Return each line of the listing that has the word "agent" in it.

[EXTRACTED INFORMATION Boundary: Start]

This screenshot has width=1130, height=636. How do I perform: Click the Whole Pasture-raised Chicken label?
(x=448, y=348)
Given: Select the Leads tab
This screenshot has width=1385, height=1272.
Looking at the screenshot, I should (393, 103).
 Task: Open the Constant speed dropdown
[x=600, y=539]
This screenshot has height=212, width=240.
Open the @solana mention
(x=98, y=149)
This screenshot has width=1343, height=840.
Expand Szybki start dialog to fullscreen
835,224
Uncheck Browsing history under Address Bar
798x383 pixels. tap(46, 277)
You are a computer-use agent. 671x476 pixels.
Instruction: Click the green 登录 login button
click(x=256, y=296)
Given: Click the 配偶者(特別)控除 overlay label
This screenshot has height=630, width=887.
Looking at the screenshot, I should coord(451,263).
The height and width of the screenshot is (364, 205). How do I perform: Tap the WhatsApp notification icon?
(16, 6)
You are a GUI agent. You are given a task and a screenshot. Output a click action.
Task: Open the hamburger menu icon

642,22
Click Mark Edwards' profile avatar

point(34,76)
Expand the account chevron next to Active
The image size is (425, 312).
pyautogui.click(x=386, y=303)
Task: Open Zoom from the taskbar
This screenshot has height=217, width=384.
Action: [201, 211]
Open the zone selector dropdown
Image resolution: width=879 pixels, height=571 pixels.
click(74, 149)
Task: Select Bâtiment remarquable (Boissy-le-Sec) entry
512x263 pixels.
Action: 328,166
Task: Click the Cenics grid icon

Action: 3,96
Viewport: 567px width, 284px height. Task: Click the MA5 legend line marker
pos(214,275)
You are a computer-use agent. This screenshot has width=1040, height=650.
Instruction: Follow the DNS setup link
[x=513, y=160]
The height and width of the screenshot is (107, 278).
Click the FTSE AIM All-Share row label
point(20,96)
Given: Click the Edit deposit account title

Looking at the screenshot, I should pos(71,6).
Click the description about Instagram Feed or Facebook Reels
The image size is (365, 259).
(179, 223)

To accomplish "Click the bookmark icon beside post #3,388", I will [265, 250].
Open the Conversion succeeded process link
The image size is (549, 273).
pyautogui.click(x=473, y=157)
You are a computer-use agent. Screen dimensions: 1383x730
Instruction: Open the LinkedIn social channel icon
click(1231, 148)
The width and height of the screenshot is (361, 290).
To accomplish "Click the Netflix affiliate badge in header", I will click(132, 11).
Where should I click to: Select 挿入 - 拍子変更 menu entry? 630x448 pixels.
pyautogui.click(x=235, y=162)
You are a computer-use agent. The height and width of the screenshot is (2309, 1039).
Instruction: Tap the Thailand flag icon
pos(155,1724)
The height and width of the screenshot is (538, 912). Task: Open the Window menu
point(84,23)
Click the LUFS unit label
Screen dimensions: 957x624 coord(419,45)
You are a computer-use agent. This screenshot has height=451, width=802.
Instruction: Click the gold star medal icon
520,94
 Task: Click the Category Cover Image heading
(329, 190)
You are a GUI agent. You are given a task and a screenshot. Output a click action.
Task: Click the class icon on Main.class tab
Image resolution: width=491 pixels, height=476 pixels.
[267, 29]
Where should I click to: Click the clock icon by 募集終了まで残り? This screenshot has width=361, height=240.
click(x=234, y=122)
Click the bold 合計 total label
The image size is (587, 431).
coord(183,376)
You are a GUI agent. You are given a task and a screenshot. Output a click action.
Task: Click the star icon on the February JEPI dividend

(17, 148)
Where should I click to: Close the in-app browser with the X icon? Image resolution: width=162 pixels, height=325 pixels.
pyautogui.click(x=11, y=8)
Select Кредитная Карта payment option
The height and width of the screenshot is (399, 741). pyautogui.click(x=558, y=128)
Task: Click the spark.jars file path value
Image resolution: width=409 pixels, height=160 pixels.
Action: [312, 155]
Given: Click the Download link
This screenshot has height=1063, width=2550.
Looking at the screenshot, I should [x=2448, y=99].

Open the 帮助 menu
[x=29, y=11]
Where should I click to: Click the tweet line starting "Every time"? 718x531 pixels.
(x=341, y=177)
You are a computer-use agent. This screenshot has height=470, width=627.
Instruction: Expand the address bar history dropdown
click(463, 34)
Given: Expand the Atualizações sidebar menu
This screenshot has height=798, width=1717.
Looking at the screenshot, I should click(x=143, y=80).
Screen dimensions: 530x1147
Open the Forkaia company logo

[EXTRACTED INFORMATION Boundary: End]

▶ _RESULT OF THIS EXERCISE_:
You are a computer-use agent. 671x476 pixels.
You are a GUI agent. You are given a task and a screenshot. Output a click action.
You are a computer-use agent. This screenshot has width=1040, height=650.
You are a computer-use agent. Screen dimensions: 1383x730
You are a computer-use agent. The height and width of the screenshot is (2309, 1039).
You are a computer-use agent. This screenshot has height=451, width=802.
You are a GUI agent. You are given a task and a screenshot. Output a click action.
You are a GUI agent. You are given a task and a screenshot. Output a click action.
You are a computer-use agent. This screenshot has height=470, width=627.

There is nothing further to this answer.